Deutschland ist europäisches Schlusslicht bei Transparenz der Agrargelder. Neues Gesetz unzureichend

Berlin: Der Bund für Umwelt und Naturschutz Deutschland (BUND) kritisierte das gestern im Bundestag verabschiedete Agrar- und Fischereifonds-Informationen-Gesetz, das für mehr Transparenz bei der Verteilung der EU-Agrarsubventionen sorgen soll, als unzureichend. Es bringe nur wenig Licht in die bisher geheime Verteilung dieser Agrar-Gelder an deutsche Landwirtschaftsbetriebe. Mit dem Gesetz soll nun zwar veröffentlicht werden, wer wie viel aus dem EU-Topf bekommt, aber nicht wofür. 

Friedrich Ostendorff, BUND-Sprecher für Agrarpolitik: „Das neue Gesetz für mehr Transparenz bei der Verteilung der EU-Agrarsubventionen an die deutsche Landwirtschaft hält nicht, was es verspricht. Den Bürgerinnen und Bürgern wird weiterhin vorenthalten, ob die staatlichen Gelder für den Bau neuer Massentierhaltungsanlagen oder den Ökolandbau verwendet werden.“

Das Transparenz-Gesetz komme zudem viel zu spät. Nach EU-Vorgaben hätten bereits bis  September 2008 rund 20 Prozent der Agrarzahlungen offengelegt werden müssen. Ostendorff:  „Die Bundesregierung verschleiert weiterhin die Vergabe der Agrarsubventionen, indem sie die Pflicht zur Veröffentlichung so lange wie möglich herauszögert und so schlecht wie möglich umsetzt.“ Die osteuropäischen neuen Mitgliedsstaaten hätten ihre Subventionsempfänger bereits ins Internet gestellt, Deutschland sei dazu anscheinend nicht in der Lage, kritisierte Ostendorff. 

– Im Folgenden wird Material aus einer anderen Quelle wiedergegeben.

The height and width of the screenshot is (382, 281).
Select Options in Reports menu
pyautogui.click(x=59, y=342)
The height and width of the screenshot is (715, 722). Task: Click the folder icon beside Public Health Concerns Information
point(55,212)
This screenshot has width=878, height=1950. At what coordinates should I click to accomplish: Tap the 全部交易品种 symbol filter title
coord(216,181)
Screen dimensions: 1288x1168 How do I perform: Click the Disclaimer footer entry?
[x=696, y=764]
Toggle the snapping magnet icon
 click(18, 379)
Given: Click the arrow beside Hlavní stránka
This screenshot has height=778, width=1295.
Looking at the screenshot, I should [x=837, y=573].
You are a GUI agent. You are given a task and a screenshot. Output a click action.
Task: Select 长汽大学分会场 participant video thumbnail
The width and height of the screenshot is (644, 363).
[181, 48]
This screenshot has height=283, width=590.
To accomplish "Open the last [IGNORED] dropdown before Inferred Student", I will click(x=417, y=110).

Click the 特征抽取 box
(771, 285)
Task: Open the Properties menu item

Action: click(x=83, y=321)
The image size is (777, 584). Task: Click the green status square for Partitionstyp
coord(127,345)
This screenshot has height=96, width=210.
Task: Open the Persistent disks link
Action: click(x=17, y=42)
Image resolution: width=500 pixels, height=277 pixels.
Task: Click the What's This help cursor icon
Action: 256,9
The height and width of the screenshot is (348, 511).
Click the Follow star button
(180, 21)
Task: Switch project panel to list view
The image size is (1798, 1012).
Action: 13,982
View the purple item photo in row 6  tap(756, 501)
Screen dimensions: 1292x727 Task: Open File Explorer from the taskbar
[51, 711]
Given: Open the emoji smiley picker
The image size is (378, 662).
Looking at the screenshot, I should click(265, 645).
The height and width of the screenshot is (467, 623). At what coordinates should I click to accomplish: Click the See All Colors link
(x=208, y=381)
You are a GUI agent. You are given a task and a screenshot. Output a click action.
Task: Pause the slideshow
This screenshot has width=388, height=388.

Die Pläne der EU, im Rahmen des Gesundheitschecks der europäischen Agrarpolitik einen Teil der Subventionen gezielt an Umweltleistungen zu knüpfen, würden von der deutschen Regierung gezielt torpediert, so der BUND. „Die Bundesregierung stemmt sich gegen diese Klimaschutz-Agrarreform. Das fällt leichter, wenn niemand kontrollieren kann, wer wofür wie viel staatliche Gelder bekommt“, sagte Ostendorff.